** Opening Data shown block **

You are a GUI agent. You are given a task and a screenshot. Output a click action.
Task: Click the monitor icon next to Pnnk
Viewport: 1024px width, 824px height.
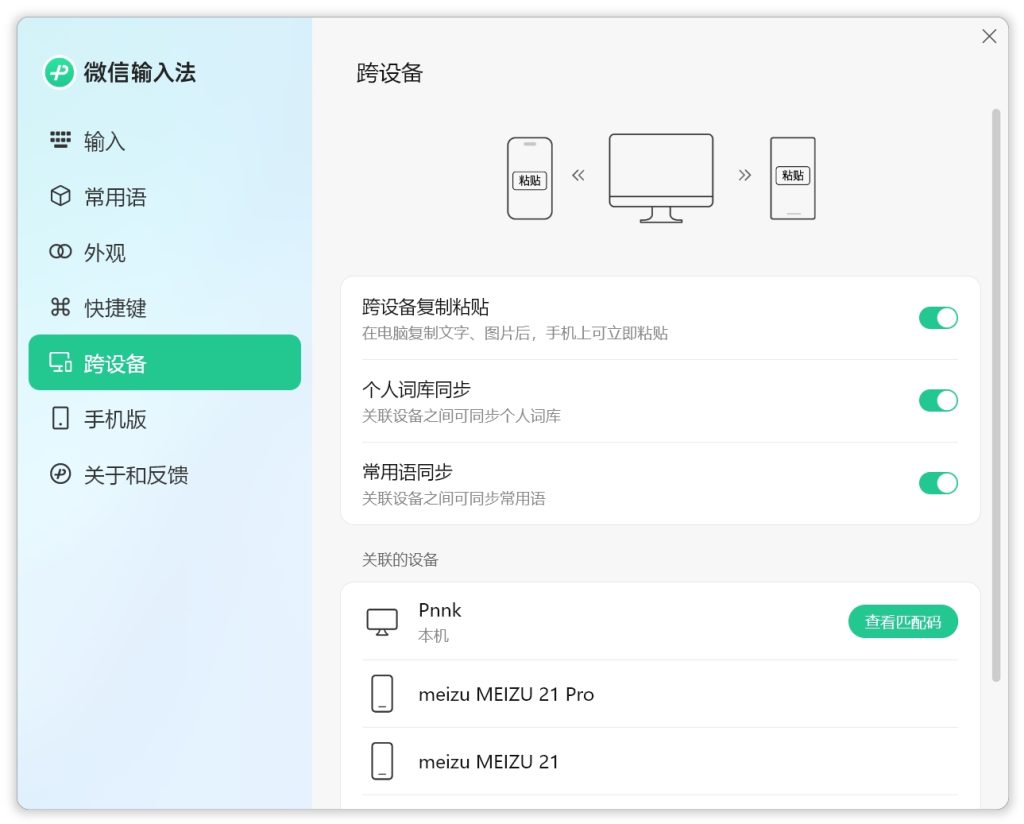coord(382,622)
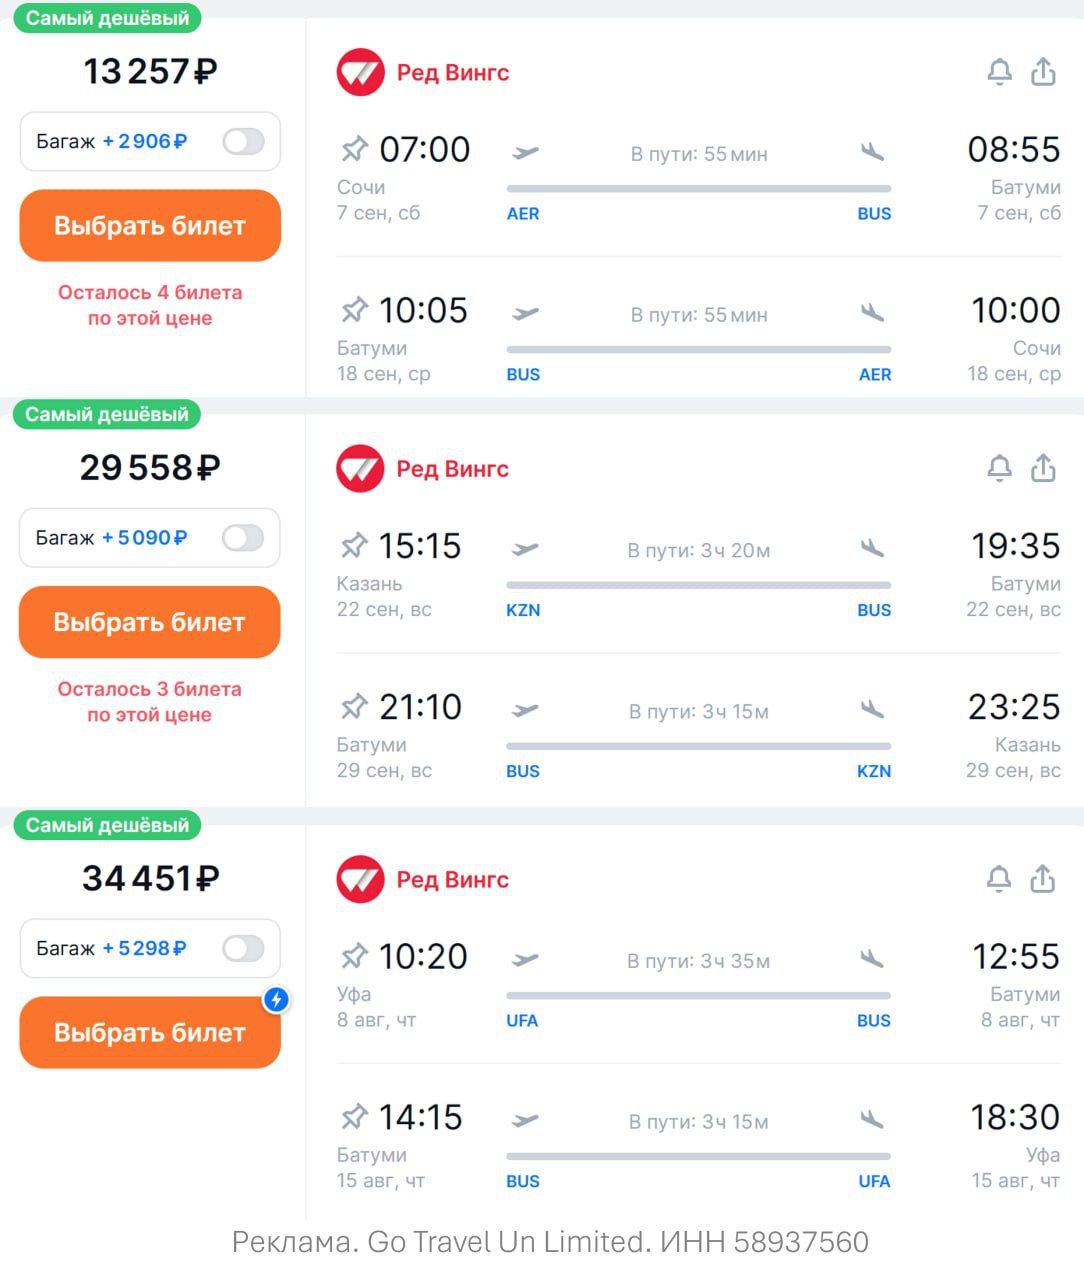Click the bell icon on the Ufa ticket
1084x1280 pixels.
pyautogui.click(x=999, y=879)

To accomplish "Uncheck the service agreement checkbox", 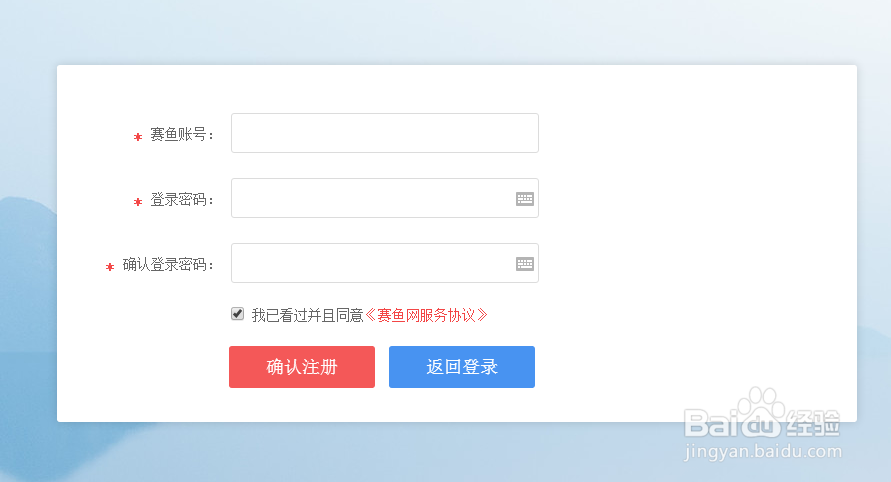I will tap(238, 314).
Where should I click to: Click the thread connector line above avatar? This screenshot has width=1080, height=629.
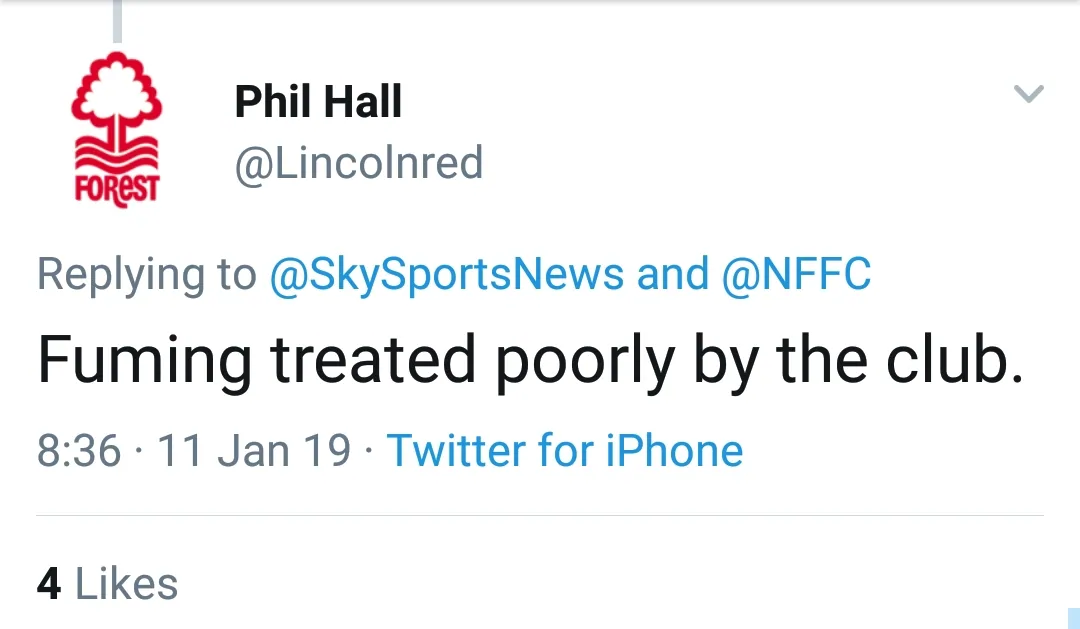coord(117,22)
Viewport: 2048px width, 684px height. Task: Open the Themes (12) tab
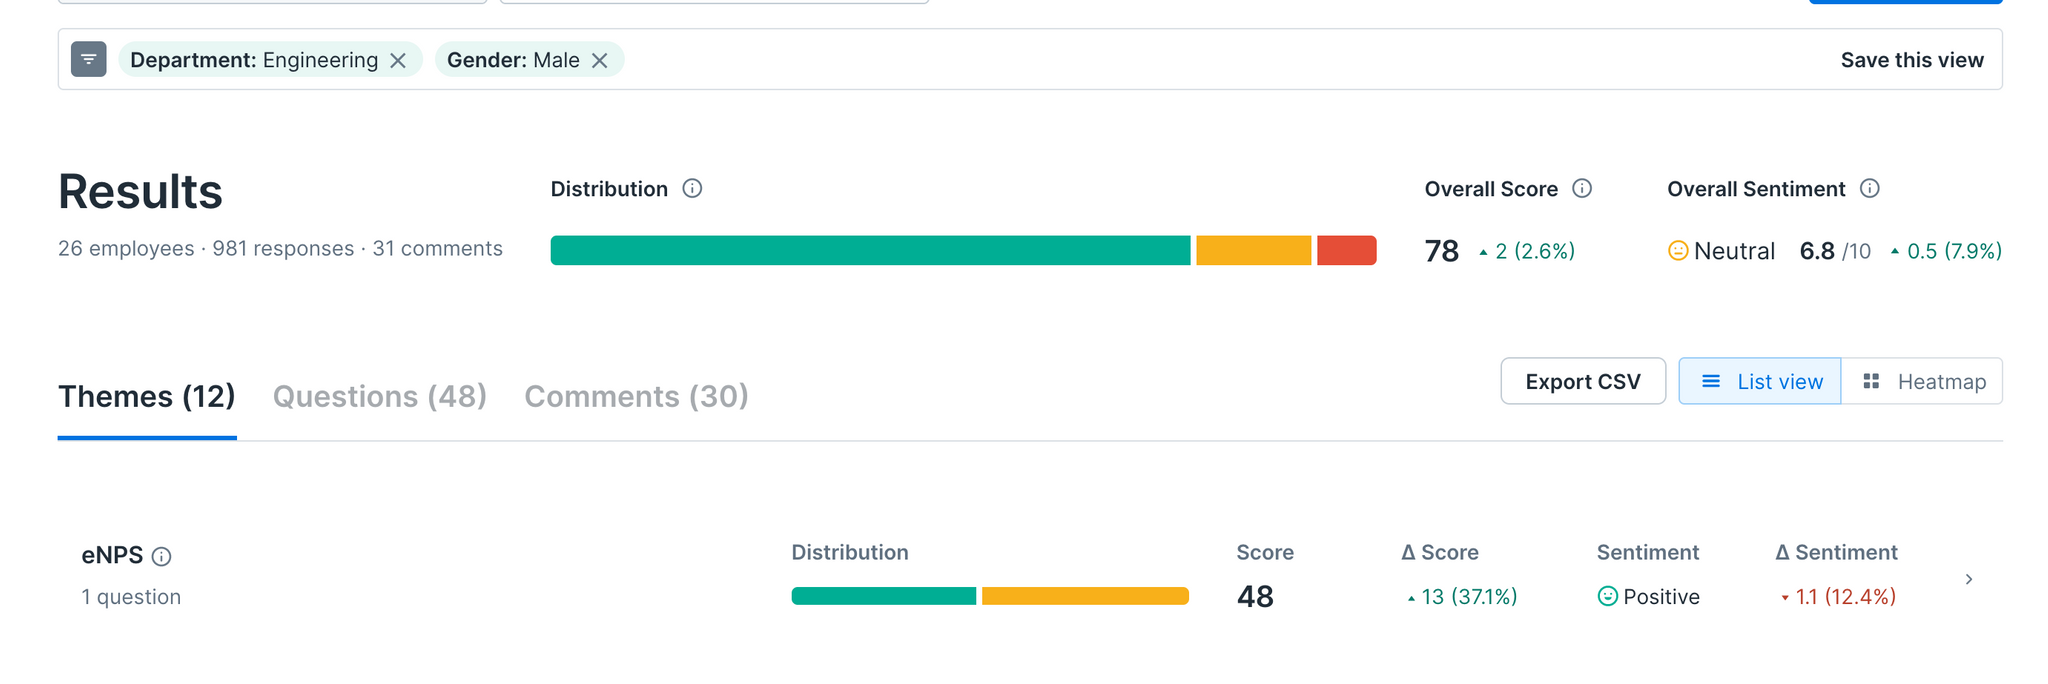(x=147, y=397)
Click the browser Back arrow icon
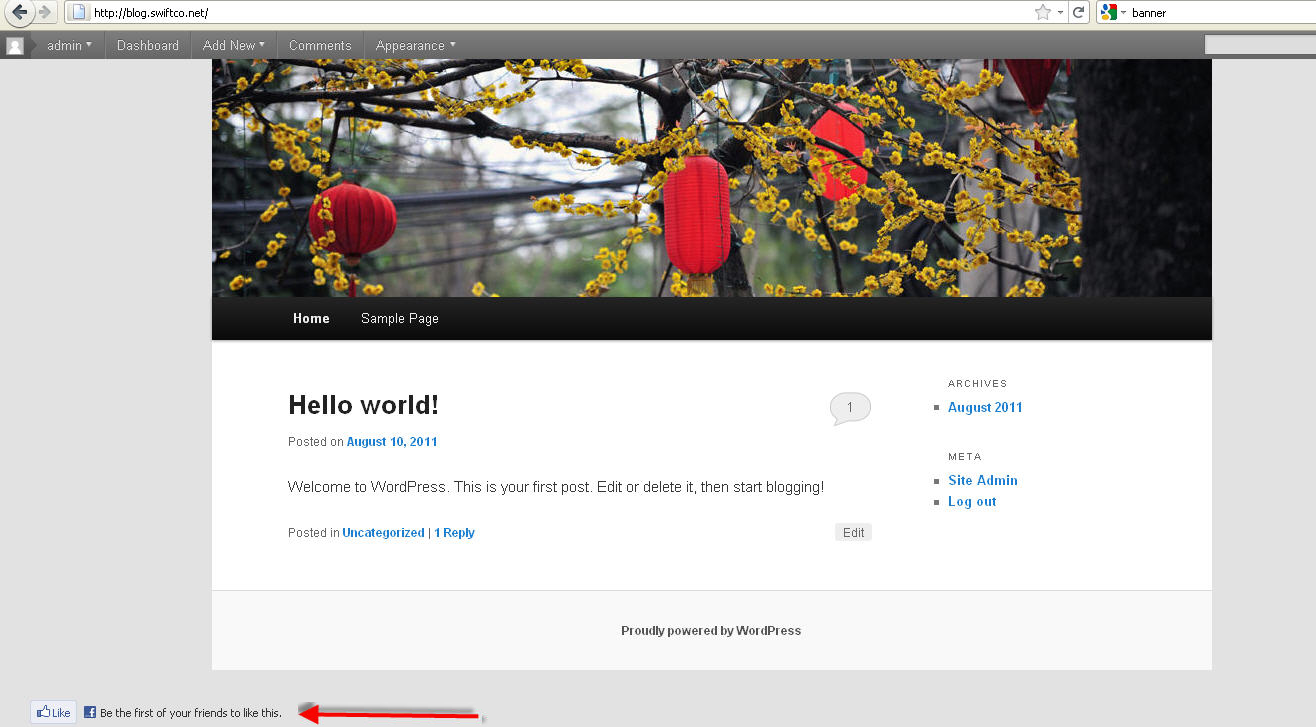 coord(19,12)
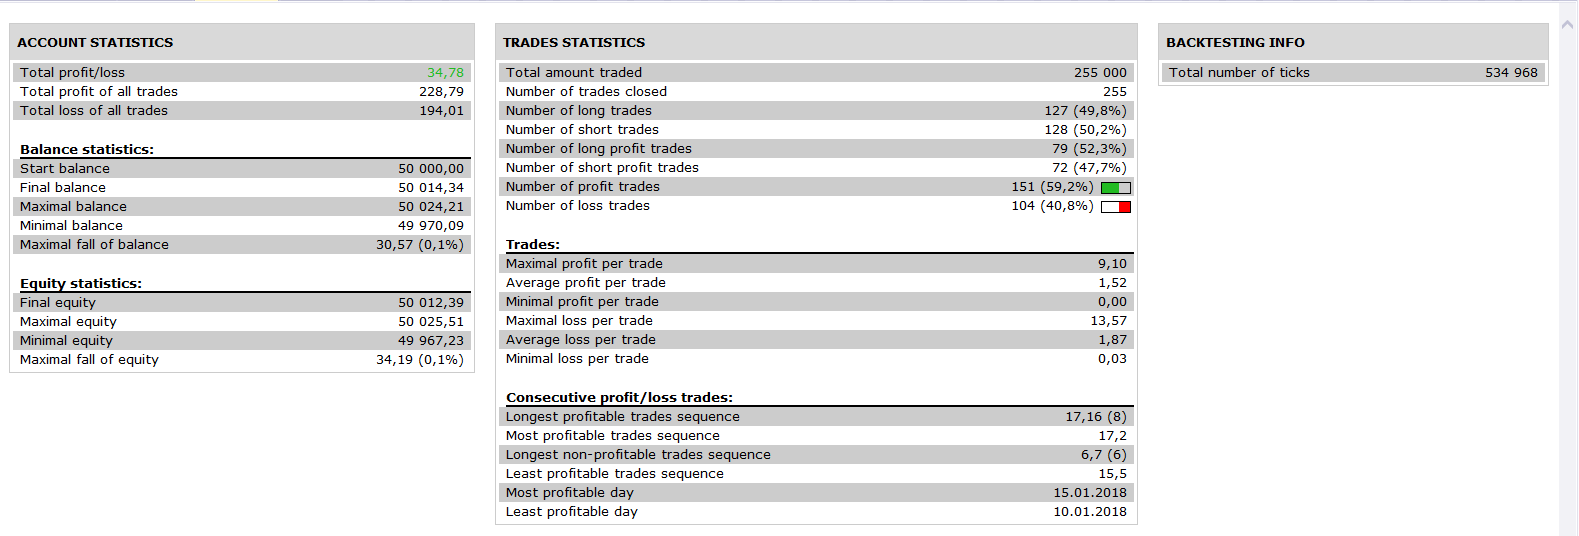1579x536 pixels.
Task: Click the red loss trades bar indicator
Action: point(1116,206)
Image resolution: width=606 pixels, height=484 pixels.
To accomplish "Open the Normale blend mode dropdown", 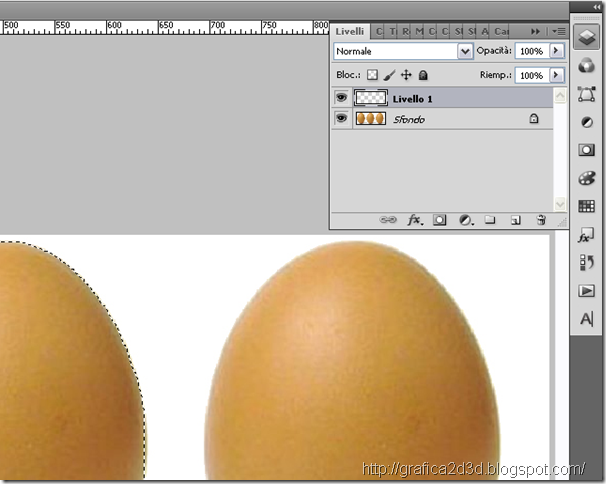I will point(403,51).
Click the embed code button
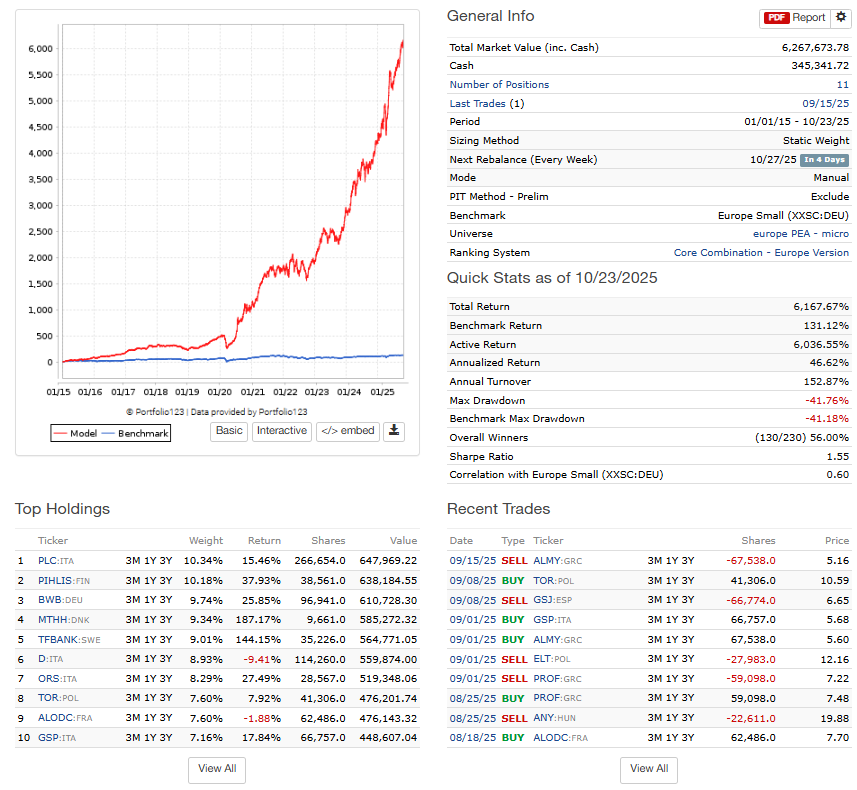The height and width of the screenshot is (790, 857). point(348,431)

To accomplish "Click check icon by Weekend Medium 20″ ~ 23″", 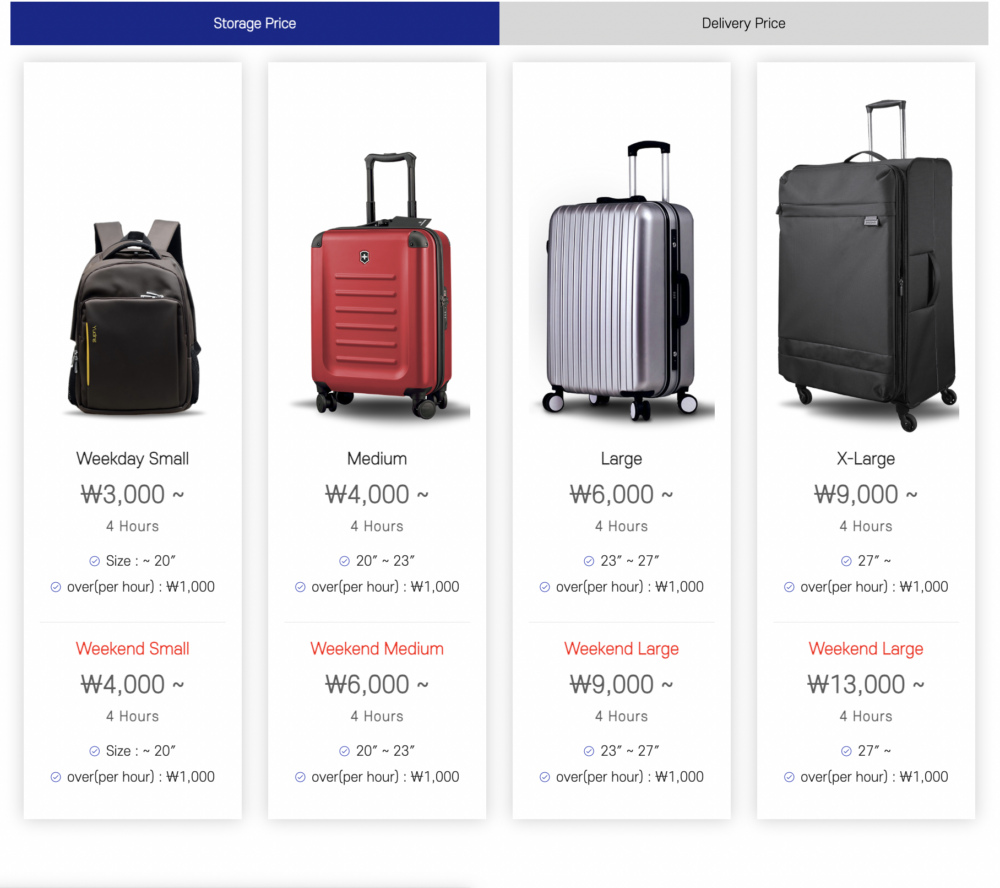I will (344, 751).
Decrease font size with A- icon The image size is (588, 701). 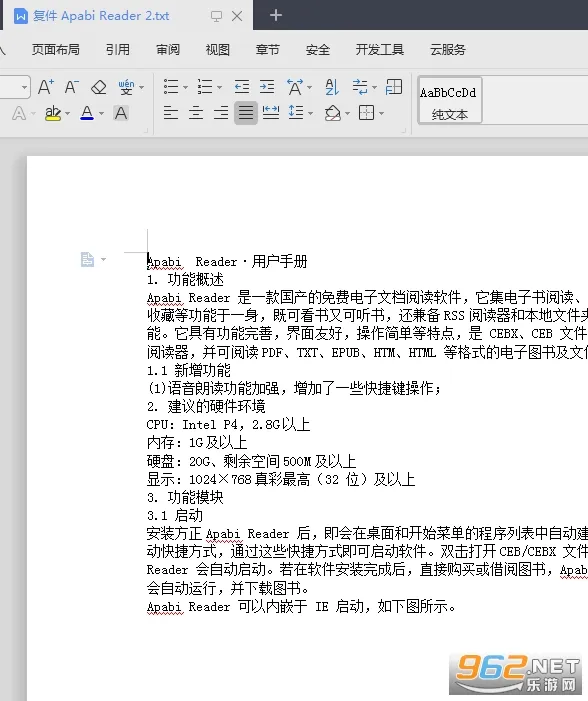(x=72, y=87)
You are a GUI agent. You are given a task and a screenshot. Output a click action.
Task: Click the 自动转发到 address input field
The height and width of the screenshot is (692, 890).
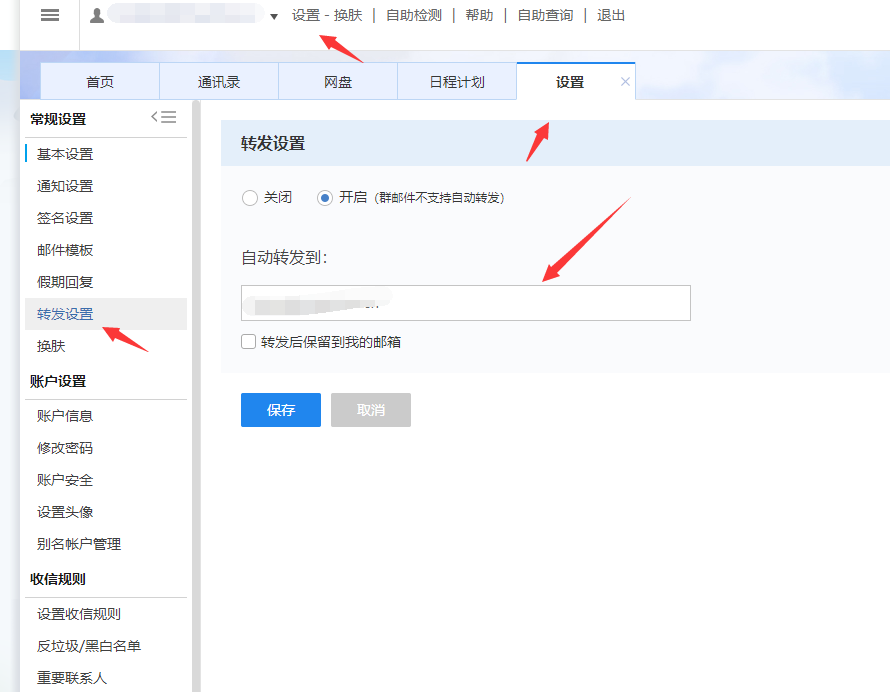tap(465, 303)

** Closing Data shown block **

▸ **What the task requires**: When you reach the line containing "The height and width of the screenshot is (692, 890)." in the entries above, please retype it and each line after it through the last one, exactly, without the pictures.

▸ **Written solution**:
The height and width of the screenshot is (692, 890).
tap(465, 303)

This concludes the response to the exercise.